O governo de Luiz Inácio Lula da Silva provavelmente
terá de mudar a meta fiscal das estatais federais no ano que vem por causa dos
Correios. O Projeto de Lei de Diretrizes Orçamentárias (PLDO) de 2026 permitia
um déficit de até R$ 6,75 bilhões para o conjunto de empresas públicas da
União, mas o número foi proposto em abril, antes do irrefreável processo de
deterioração pelo qual os Correios passariam ao longo dos meses seguintes.
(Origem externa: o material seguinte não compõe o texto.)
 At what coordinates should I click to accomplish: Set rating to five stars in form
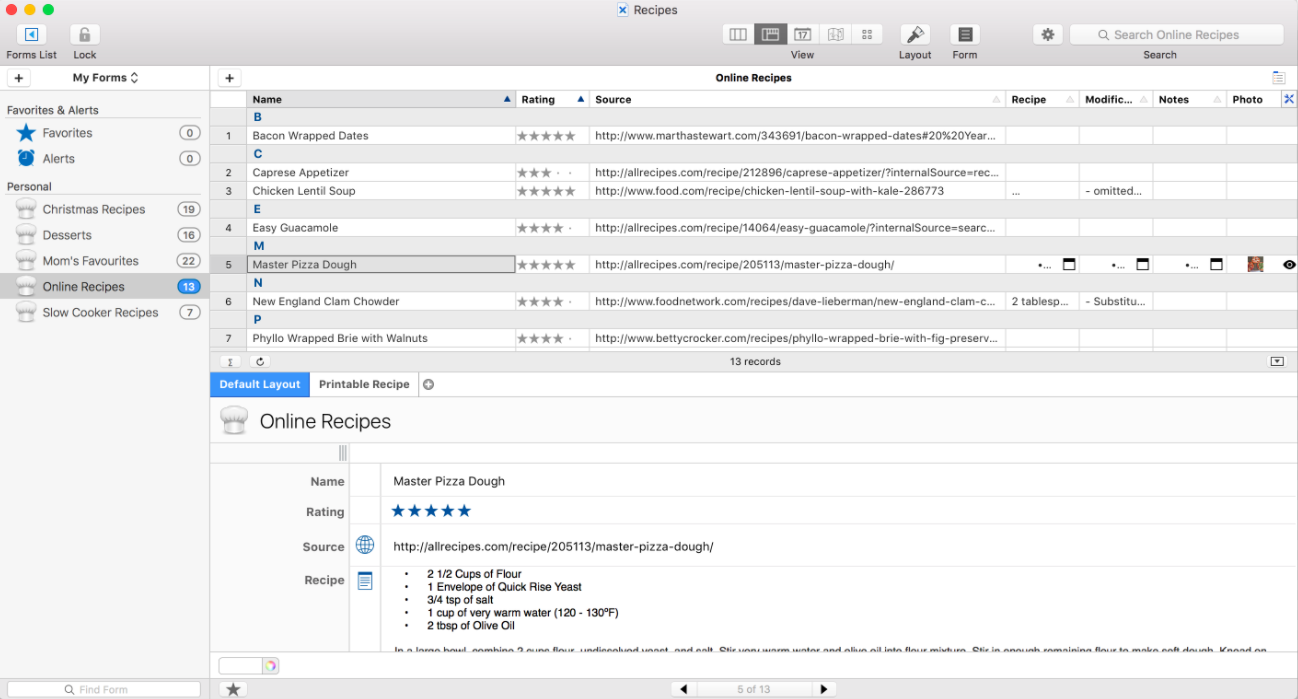coord(463,511)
Esse ajuste, evidentemente, não visa a alterar a
trágica trajetória dos Correios em direção à ruína. A questão é que, se a
previsão de déficit das empresas públicas não for adequada, o Executivo será
obrigado a cortar outras despesas para cumprir a meta fiscal do ano que vem,
que prevê um superávit de 0,25% do Produto Interno Bruto (PIB), de cerca de R$
34 bilhões. E tudo que Lula não quer é cortar gastos, ainda mais em um ano eleitoral.
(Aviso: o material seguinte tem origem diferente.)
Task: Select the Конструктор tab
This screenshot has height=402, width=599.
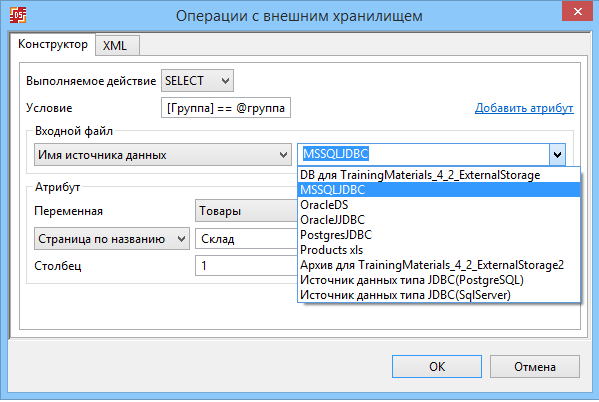Action: coord(53,44)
Foi exatamente o que ocorreu neste ano. Em pleno mês
de novembro, a projeção de déficit das estatais, que era de R$ 5,5 bilhões,
teve de ser ampliada para R$ 9,2 bilhões por causa dos Correios. A situação
obrigou o governo a cortar R$ 3 bilhões em gastos dos ministérios a poucas
semanas do fim do ano, quando o Executivo imaginava que contingenciamentos não
seriam mais necessários.
Esse é apenas mais um capítulo da longa e dolorosa
decadência dos Correios. O governo Lula até tenta fingir surpresa, mas a
verdade é que menosprezou o problema até que ele virasse um problemão. Enquanto
os resultados financeiros dos Correios pioravam a olhos vistos, o Executivo
recorria a discussões semânticas para diferenciar déficit de prejuízo e gastos
de investimentos.
Em julho, o governo já estava ciente de que a
empresa precisaria de ajuda. À época, o socorro, estimado em R$ 5 bilhões,
derrubou o então presidente dos Correios, Fabiano Silva dos Santos. Três meses
depois, seu sucessor, Emmanoel Schmidt Rondon, anunciou que a estatal
precisaria de nada menos que R$ 20 bilhões para pagar as contas em dia e
executar um tardio plano de reestruturação.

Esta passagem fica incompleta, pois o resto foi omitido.